— START TEXT TO READ —

You wanna take me to see Mr. Warneke,
you'll do just that.
Who's your home-period teacher?
You are, chief.
Why aren't you with the rest
of the class?
Already told you.
Came in to wash up, chief.
All right, wash up. Just cut out
that "chief" routine, understand?
Sure, chief. That's what I been doing all
the time. Okay for us to drift now, chief?
- I don't wanna catch you here again.
- Suppose I got business here?
Look, how many times do I have to tell you?
Let's go, huh? Come on, let's go.
- Let's go, bright boy.
- Hey, he means me.
All right, sit anywhere.
We'll arrange permanent seating later.
You wanna close the door
for me there? Thank you.
Hey, how about that Miss Hammond?
All right, let's break it up back there.
- Hear what I said? I said, break it up.
- Why?
- What'd you say?
- I said, why?
Sit down.
First thing we're gonna do
is pass these cards out.
Take one and pass the rest back.
Number of this class is 55,
number of the classroom is 206.
My name is spelled...
Now, that's pronounced "Da-dee..."
Whoever threw that, you'll never pitch
for the Yanks, boy.
Hey, Artie. How do you like Mr. Daddy-oh?
- Daddy-oh.
- Daddy-oh!
Daddy-oh! Daddy-oh! Daddy-oh!
You all finished?
Fine. Glad you got that out
of your system.
The name is Dadier. Mr. Dadier.
Pronunciation is very important in English.
I'd hate to fail anyone
who couldn't pronounce it.
- Me too, teach.
- Mr. Dadier.
- Yeah, sure.
- Say it.
And take your hat off in this classroom.
You ever try to fight 35 guys
at one time, teach?
Take your hat off, boy,
before I knock it off.
The subject you'll learn in this class
is English. Some of you may...
...wonder if English can help you get a job
as a carpenter, a mechanic or an electrician.
The answer is yes.
It may surprise you to find
that English is your favorite subject.
- I'll be surprised.
- There will be no calling out.
If you've got any questions to ask,
just raise your hand.
- You hear that, Miller?
- Sure, teach.
You coming in strong.

— END TEXT TO READ —

EXERCISE INSTRUCTIONS
[1] Answer these from the classroom dialogue:
(a) What is the number of the classroom?
(b) How many guys does the student ask about fighting at one time?
(c) Which three jobs are named when the teacher says English can help you get one?
[2] Repeat the classroom dialogue word for word, starting with "Daddy-oh! Daddy-oh! Daddy-oh!" and going on through "- Yeah, sure.".
The lines that follow have no connection to the classroom dialogue.

— START DATA SHOWN —

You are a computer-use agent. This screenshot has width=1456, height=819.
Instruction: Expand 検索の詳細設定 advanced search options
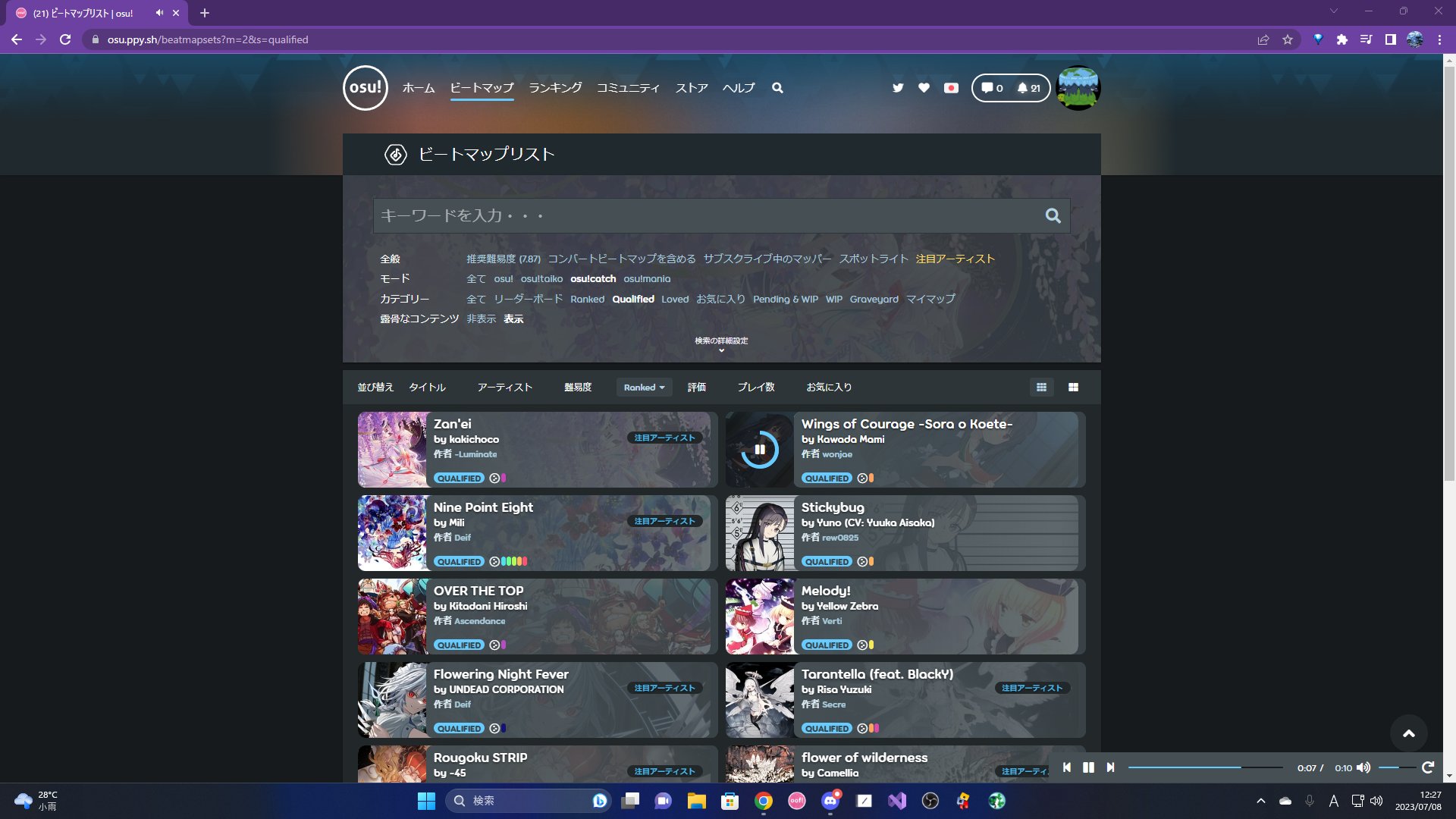click(721, 344)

— END DATA SHOWN —

TASK RESPONSES
[1]
(a) 206
(b) 35
(c) Carpenter, mechanic and electrician

[2]
Daddy-oh! Daddy-oh! Daddy-oh!
You all finished?
Fine. Glad you got that out
of your system.
The name is Dadier. Mr. Dadier.
Pronunciation is very important in English.
I'd hate to fail anyone
who couldn't pronounce it.
- Me too, teach.
- Mr. Dadier.
- Yeah, sure.